On March 4, 2011, President Pál Schmitt, upon the proposal of the Minister of Defense Csaba Hende, promoted Colonel Zsolt, then-Commander of the 25th Infantry Brigade "György Klapka", to Brigadier General. Between 2014 and 2017, he was a defense attaché in the United States of America.

== Commands ==
In 2017, he was appointed Deputy Chief of Staff for Operations of the Hungarian Armed Forces Joint Forces Command. In 2018, he was Chief of Staff for Land Forces of the Hungarian Armed Forces Joint Forces Command. From 2019 to 2020, he was Deputy Chief of Staff for Operations of the Hungarian Armed Forces Command. In 2020, he was appointed Commander of the Hungarian Armed Forces Reserve Training and Support Command.

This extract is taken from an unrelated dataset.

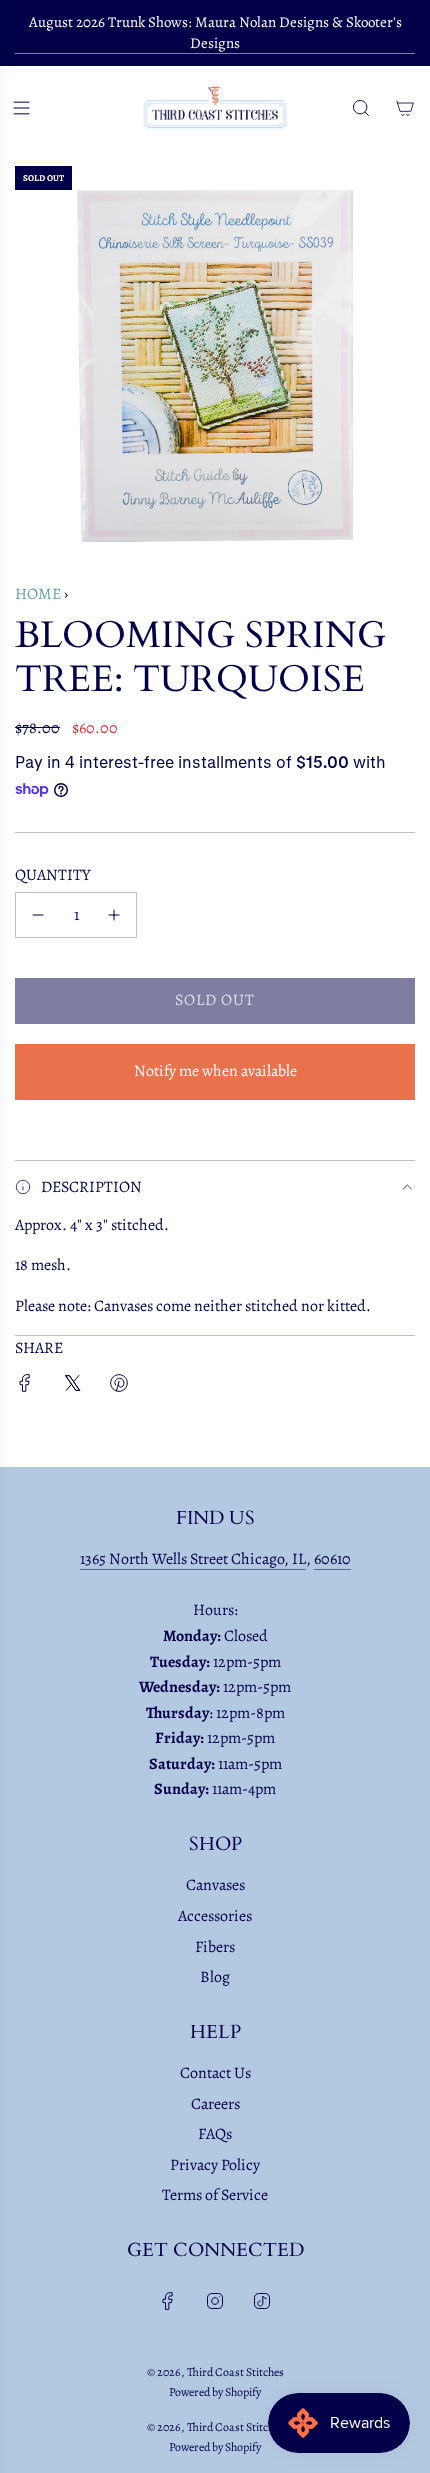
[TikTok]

From 2021, he became the Deputy Commander of the Hungarian Defence Forces, and then, following the re-establishment of the Defence General Staff, he became the Deputy Chief of the Defence General Staff. In 2023, he retired due to age, and from 2024, was Hungarian Ambassador to Greece.

After the election of Magyar government in the 2026 Hungarian parliamentary election, newly appointed Minister of National Defense Romulusz Ruszin-Szendi invited him to serve as Chief of the General Staff, a position he has served in since 1 June 2026. His presentation ceremony took place on 5 June at the Hungarian Parliament Building.